§ Task material:
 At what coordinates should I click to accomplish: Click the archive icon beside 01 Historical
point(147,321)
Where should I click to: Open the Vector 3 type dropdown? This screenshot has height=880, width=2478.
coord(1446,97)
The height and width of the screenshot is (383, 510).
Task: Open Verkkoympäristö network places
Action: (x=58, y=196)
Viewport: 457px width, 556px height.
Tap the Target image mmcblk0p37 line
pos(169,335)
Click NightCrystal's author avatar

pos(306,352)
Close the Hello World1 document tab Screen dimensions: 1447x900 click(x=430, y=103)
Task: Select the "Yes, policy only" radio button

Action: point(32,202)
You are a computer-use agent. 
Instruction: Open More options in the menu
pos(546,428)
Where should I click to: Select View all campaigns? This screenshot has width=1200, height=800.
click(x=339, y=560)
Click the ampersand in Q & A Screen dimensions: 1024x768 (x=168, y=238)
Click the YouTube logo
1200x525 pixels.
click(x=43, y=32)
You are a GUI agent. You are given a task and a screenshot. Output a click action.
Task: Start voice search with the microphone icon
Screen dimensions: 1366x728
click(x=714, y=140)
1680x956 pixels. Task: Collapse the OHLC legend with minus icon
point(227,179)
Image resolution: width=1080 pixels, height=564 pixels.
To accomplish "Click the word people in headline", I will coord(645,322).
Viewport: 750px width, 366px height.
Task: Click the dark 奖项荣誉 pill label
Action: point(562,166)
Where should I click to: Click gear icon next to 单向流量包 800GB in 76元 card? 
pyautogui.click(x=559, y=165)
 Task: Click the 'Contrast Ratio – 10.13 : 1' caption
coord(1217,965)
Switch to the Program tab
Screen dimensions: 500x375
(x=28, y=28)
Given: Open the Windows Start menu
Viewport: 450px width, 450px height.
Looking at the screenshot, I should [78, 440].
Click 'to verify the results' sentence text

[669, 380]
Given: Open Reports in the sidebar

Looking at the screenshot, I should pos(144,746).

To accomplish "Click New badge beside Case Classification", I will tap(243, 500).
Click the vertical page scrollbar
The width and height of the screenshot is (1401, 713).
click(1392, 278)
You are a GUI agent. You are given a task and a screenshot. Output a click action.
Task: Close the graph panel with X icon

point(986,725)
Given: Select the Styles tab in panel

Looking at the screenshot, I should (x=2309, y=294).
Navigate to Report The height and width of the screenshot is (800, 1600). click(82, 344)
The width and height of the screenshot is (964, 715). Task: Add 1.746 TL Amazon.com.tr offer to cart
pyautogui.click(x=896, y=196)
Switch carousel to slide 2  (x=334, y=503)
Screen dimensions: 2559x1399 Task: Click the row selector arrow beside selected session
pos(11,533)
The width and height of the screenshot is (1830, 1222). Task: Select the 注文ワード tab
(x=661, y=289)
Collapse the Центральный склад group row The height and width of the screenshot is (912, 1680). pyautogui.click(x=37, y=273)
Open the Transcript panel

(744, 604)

§ What needs to be done: Across the material, how many lines contain "Start"? The reply must be that number and nothing else.

§ Response for this exercise: 2